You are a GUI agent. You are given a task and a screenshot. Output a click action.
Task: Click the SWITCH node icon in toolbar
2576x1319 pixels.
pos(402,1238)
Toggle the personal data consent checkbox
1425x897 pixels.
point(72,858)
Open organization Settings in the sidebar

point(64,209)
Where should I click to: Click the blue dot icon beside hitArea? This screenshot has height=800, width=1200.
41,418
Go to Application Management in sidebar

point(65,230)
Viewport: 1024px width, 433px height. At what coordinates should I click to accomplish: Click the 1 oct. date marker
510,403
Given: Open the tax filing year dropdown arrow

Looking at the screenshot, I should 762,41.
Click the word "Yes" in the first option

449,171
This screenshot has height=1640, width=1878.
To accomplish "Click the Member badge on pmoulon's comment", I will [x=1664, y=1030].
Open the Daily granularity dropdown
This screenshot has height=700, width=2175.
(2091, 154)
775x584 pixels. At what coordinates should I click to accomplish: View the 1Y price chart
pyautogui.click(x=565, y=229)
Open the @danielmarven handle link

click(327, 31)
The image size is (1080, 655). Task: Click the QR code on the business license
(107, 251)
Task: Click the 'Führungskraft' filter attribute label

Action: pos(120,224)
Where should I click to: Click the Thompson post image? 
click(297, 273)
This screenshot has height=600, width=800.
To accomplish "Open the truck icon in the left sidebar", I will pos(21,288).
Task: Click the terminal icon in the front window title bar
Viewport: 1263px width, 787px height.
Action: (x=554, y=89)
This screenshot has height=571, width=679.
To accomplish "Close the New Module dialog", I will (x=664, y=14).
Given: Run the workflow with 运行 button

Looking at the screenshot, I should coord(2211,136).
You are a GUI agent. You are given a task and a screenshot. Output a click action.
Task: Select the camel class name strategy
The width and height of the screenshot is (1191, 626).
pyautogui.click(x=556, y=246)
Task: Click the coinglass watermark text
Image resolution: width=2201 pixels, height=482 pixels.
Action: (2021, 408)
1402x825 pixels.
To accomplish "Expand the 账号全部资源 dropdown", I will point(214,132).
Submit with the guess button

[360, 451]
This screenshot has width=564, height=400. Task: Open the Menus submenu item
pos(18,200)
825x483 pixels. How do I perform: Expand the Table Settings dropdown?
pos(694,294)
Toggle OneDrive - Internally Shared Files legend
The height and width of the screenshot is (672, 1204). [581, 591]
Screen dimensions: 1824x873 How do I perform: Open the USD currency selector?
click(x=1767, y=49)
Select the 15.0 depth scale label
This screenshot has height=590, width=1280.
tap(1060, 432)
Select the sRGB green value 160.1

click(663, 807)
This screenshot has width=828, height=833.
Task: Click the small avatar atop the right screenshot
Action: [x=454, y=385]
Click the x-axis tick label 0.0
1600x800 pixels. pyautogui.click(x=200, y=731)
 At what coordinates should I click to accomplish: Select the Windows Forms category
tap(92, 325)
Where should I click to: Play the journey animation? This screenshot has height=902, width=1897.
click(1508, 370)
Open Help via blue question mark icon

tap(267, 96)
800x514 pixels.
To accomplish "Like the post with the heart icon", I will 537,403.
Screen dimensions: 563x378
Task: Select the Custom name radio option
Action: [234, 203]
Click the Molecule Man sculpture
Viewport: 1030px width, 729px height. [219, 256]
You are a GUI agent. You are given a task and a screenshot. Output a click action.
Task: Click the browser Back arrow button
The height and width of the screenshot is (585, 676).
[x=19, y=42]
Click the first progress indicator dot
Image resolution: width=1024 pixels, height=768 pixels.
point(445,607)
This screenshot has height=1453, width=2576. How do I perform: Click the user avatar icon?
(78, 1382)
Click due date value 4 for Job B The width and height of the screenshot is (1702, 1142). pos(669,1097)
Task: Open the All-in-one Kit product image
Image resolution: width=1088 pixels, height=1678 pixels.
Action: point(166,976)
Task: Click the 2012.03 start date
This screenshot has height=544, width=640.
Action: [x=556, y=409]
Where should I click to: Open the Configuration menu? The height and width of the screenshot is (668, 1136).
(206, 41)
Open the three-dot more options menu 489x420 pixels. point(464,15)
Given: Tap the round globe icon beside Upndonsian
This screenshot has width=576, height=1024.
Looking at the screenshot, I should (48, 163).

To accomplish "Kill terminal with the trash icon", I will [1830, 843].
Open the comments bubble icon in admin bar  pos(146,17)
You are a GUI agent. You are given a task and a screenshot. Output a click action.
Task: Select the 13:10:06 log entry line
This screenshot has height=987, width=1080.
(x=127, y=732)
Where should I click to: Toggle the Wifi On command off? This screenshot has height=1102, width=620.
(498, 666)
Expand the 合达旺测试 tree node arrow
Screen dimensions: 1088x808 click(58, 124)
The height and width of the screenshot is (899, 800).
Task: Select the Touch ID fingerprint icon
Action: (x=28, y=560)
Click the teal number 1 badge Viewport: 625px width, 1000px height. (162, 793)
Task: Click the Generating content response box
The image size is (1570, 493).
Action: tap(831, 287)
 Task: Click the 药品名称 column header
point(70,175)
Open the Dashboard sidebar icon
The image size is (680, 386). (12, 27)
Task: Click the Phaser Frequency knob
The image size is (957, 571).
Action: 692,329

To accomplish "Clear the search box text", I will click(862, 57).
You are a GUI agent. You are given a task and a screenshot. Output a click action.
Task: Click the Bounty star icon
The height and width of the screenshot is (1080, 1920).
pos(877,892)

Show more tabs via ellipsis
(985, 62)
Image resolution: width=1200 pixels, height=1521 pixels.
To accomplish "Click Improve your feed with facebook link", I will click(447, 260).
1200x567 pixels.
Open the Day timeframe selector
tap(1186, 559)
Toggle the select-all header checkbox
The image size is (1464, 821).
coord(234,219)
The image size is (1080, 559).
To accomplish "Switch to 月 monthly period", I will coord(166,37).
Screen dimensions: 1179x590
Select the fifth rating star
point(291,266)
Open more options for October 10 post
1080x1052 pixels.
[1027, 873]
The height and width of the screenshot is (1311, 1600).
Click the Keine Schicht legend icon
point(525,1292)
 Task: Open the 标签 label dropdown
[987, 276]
* * *
## [TASK TO CARRY OUT]
Return a word-for-word copy of the lines from the beginning of the listing to the line holding "This screenshot has height=1640, width=1878.", both kept.

## [EXERCISE RESULT]
You are a GUI agent. You are given a task and a screenshot. Output a click action.
Task: Click the SWITCH node icon in toolbar
2576x1319 pixels.
pos(402,1238)
Toggle the personal data consent checkbox
1425x897 pixels.
point(72,858)
Open organization Settings in the sidebar

point(64,209)
Where should I click to: Click the blue dot icon beside hitArea? This screenshot has height=800, width=1200.
41,418
Go to Application Management in sidebar

point(65,230)
Viewport: 1024px width, 433px height. At what coordinates should I click to accomplish: Click the 1 oct. date marker
510,403
Given: Open the tax filing year dropdown arrow

Looking at the screenshot, I should 762,41.
Click the word "Yes" in the first option

449,171
This screenshot has height=1640, width=1878.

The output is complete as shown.